Trabajo requerido:
A) Indique si cada afirmación coincide con el fragmento sobre el bloqueo lector: (i) el bloqueo comenzó durante el aislamiento por la pandemia de Covid-19; (ii) durante el bloqueo quedaron sin terminar las lecturas del trabajo; (iii) el artículo de Laura Martos apareció en El planeta de libros. Responda sí o no a cada una y cite las palabras del fragmento que lo determinan.
B) Prolongue el fragmento sobre el bloqueo lector a partir de su última oración.

Fragmento seleccionado:
Para los lectores, entonces, si cuentan con los libros no hay ninguna sensación de soledad, no existe el vacío existencial, sino el tiempo que nunca es suficiente. No hay arrepentimientos ni lamentos. Viene un libro y luego otro y así hasta el fin.
Pero, de pronto, algo pasa, el suelo se mueve y ocurre un tsunami. El solo hecho de tomar un libro entre las manos, no digamos el leer sus páginas se convierte en más que una tarea titánica, en una actividad imposible. ¿Qué sucede? ¿Qué pasa? ¿Cómo explicar ese rechazo, ese disgusto, esa molestia? Tiene nombre, recién lo supe y fue una especie de consuelo: es el bloqueo lector.
Laura Martos, en un artículo en El planeta de libros, del 26 de julio de 2024 lo define así: «Cuando hablamos de un bloqueo lector nos referimos a aquellos momentos en que una persona que está acostumbrada a leer habitualmente se ve atascada durante un tiempo prolongado en una lectura concreta o incapacitado para comenzar una de nuevo».
En mi caso, como esas enfermedades crónicas de las cuales las personas se enteran ya en su fase casi terminal, apenas me di cuenta. Empezó en los días más profundos del aislamiento por la pandemia de Covid-19 y fue creciendo como un tumor en los siguientes años. Así, me duró hasta hace unos pocos días. No implica, aclaro, que no haya leído nada, pues las lecturas del trabajo y de los estudios que llevé a cabo en ese tiempo las realicé completas, como corresponde.

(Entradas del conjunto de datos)
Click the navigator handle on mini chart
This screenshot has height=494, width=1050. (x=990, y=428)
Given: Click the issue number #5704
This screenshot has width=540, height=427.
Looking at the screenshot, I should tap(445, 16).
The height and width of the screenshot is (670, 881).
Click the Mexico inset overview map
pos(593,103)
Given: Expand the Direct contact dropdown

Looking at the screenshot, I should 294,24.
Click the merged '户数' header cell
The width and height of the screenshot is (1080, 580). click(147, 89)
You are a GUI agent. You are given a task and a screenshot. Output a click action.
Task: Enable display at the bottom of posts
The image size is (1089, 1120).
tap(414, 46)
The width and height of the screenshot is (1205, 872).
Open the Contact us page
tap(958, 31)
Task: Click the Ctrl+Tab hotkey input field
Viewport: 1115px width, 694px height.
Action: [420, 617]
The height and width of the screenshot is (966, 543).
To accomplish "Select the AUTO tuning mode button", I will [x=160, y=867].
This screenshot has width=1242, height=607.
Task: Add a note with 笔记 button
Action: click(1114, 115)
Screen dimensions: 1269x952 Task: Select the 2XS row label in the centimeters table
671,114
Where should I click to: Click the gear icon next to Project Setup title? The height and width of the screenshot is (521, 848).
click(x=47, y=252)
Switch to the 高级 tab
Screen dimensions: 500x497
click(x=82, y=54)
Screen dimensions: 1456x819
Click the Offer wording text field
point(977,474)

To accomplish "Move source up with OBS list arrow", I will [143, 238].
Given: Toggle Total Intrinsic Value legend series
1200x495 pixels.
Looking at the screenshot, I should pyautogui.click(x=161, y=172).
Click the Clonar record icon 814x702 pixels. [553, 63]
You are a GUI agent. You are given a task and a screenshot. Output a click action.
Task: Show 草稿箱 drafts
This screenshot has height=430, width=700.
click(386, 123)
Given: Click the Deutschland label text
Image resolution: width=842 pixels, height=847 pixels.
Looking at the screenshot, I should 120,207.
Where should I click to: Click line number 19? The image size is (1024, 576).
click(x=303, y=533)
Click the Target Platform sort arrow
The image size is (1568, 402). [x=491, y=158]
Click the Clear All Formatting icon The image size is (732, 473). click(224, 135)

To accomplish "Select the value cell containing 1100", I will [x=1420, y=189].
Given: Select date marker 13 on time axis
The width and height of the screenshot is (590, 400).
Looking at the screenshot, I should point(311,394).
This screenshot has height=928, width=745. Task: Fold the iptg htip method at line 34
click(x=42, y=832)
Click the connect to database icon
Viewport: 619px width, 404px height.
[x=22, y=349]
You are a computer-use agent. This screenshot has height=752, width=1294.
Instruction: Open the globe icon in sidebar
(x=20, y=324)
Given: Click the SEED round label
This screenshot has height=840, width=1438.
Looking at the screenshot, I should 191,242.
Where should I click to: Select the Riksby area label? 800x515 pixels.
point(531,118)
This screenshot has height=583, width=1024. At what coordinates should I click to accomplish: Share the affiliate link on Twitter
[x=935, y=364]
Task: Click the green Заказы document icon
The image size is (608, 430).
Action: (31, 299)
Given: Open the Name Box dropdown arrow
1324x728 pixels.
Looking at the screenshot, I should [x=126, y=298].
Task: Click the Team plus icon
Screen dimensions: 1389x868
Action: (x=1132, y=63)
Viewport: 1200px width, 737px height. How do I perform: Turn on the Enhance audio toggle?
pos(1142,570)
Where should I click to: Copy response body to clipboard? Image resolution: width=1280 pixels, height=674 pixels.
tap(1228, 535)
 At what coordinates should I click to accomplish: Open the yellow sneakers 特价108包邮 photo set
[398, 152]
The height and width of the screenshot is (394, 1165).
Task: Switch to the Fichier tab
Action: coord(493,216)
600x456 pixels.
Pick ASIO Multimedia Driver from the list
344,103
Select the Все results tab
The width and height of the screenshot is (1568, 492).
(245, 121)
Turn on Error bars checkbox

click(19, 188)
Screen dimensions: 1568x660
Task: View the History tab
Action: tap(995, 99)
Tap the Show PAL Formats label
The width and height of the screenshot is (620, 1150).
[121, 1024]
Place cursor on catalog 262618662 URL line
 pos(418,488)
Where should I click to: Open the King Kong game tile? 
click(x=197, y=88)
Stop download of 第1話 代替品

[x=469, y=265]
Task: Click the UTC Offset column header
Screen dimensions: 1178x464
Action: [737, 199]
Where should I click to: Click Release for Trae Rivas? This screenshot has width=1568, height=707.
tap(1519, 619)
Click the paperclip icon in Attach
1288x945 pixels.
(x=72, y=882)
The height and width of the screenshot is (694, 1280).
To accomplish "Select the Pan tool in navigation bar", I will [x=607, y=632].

Respuestas del ejercicio:
A)
(i) Sí: «Empezó en los días más profundos del aislamiento por la pandemia de Covid-19».
(ii) No: «las lecturas del trabajo y de los estudios que llevé a cabo en ese tiempo las realicé completas, como corresponde».
(iii) Sí: «Laura Martos, en un artículo en El planeta de libros».

B)
Me refiero nada más, a que en esa etapa nefasta solo perdí el gusto por la lectura de ficción y de cualquier otro tipo, que antes me entusiasmaba. Perdí el placer de leer y con este el hálito que me habitaba y que creía era parte de mi ser más genuino. Tanto fue así, que incluso dejé de comprar libros, pues llegué al extremo de ni siquiera quitar el envoltorio de plástico a los que adquirí por ese entonces.
Hay bloqueos de bloqueos. Para quien lee a diario el bloqueo del lector es el que lo angustia, pues parte de su identidad está estrechamente enraizada en el sumergirse de lleno en palabras que no son las suyas, pero que a la vez le pertenecen.
Es un alivio saber que, como todo bloqueo, tarde o temprano si no mata, se quita.